Until there's a kumquat emoji then it will not be done:

* https://www.emojis.com/food/fruit/

There will always be another Emoji that someone, somewhere wants to add.

Well, it was a can of worms once they took the existing characters which for the most part were culturally very tied to Japan. Now everyone had access to those fun little icons and in turn a lot of people felt concepts from their cultural surrounding underrepresented.

And while every Unicode announcement gets derided because they added more emoji, it's still just a small subset of the standard. Back when they added them I wasn't much of a fan, but by now I think it was the right decision. I still don't use them, but I've heard they're quite popular in younger age groups.
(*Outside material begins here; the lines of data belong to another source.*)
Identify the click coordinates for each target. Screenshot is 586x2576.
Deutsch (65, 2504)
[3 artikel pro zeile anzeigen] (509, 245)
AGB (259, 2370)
The Script Encoding Initiative [0] is a UC Berkeley project to add Unicode support for uncommon and historical scripts. They have a list of remaining scripts which is encouragingly short [1], and most of the scripts on that list have proposals in progress so in theory they should be adopted soon

[0]: https://linguistics.berkeley.edu/sei/index.html [1]: https://linguistics.berkeley.edu/sei/scripts-not-encoded.htm...

Once people stop needing and/or inventing new characters and scripts.
"214 graphic characters that provide compatibility with various home computers from the mid-1970s to the mid-1980s and with early teletext broadcasting standards"

This part is dear to me, as I helped craft it. It includes 2x3 videotext mosaic characters that will make it much easier to draw large text have have better quality charts in text terminal interfaces.

And, of course, the ability to properly encode documents that were generated in computers in the 70's and 80's that contained those platform-specific characters.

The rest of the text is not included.